2.3. Expressão dramática como modelo de «expressão-acção»

Para se entender as actividades dramáticas baseadas nas práticas de «expressão- acção» é necessário situá-las no tempo e no espaço, sobretudo no espaço geográfico que nos conduz ao Quebec, no Canadá, onde, sobretudo sob a influência das teorias personalistas ou humanistas da psicologia americana, se chamava a atenção para “o pouco espaço deixado à subjectividade, a liberdade e o sujeito na educação” (Bertrand 2001: 41).

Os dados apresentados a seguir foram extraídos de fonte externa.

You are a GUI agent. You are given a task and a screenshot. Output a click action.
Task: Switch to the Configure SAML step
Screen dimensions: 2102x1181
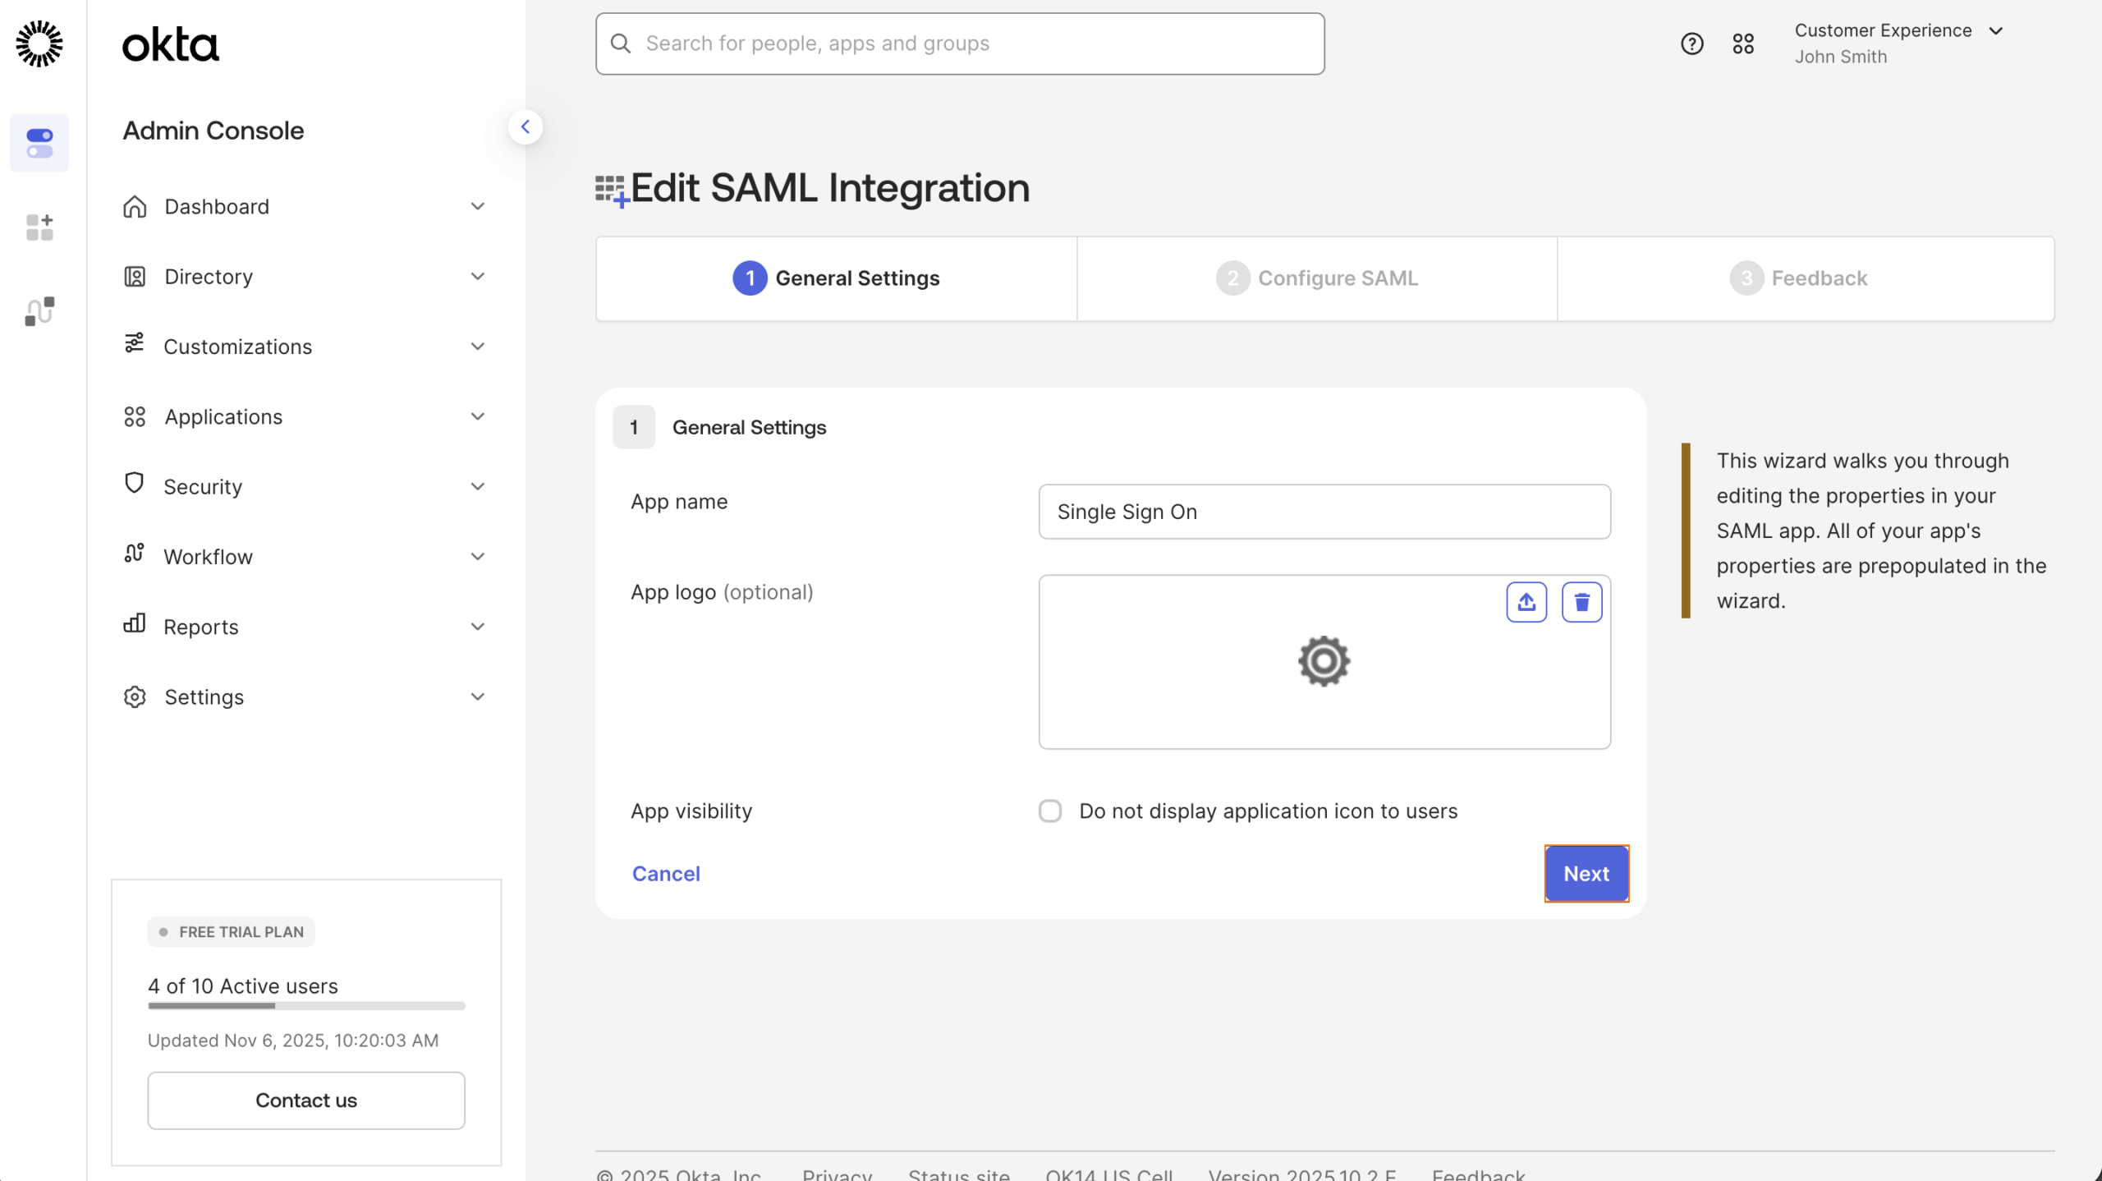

As décadas de 70 e 80 foram marcadas pelas correntes não directivas que evoluíram para uma concepção interactiva da formação, onde o trabalho em equipa tinha essencialmente como finalidade o desenvolvimento individual. De acordo com Bertrand (2001), um conjunto de documentos de onde se destacam «L`activité éducative» e «Opération départ», ambos publicados em 1971, são determinantes na altura, considerando que a

[...] educação deve incidir nos profundos recursos do ser mais do que na aquisição de um saber cultural e técnico, posto que o desenvolvimento da personalidade importa mais que a aquisição de um conteúdo (…) o ensino deve favorecer, nas crianças e nos estudantes, o desenvolvimento da criatividade, da imaginação, da expressão espontânea, da autonomia pessoal, da faculdade de auto-avaliação e do julgamento. [...] (Bertrand 2001: 56)

A influência de Rogers (1985) nesta fase é determinante, baseada no seu trabalho e na sua experiência como psicoterapeuta, dedicado à evolução da personalidade e do

comportamento no sentido de um desenvolvimento da pessoa, o que veio a influenciar a sua concepção de educação não directiva, centrada na pessoa.

O autor descobriu que a transformação pessoal era facilitada quando o psicoterapeuta exprimia abertamente os sentimentos e as atitudes (congruência), acompanhada por uma atitude calorosa, positiva e receptiva (consideração positiva incondicional) e ainda pela compreensão, pela sensibilidade aos sentimentos e às reacções pessoais que os pacientes experimentam (empatia).

[...] Quanto mais o paciente captar o terapeuta como uma pessoa verdadeira ou autêntica, capaz de empatia, tendo em relação a si um respeito incondicional, tanto mais ele se afastará do modo de funcionamento estático, fixo, insensível e impessoal, e se encaminhará no sentido de um funcionamento marcado por uma experiência fluida, em mudança e plenamente receptiva, dos sentimentos pessoais diferenciados. A consequência deste movimento é que se dá uma evolução da personalidade e do comportamento no sentido da saúde e da maturidade psíquicas e das relações mais realistas com o eu, os outros e o mundo circundante. [...] (Rogers 1985: 68)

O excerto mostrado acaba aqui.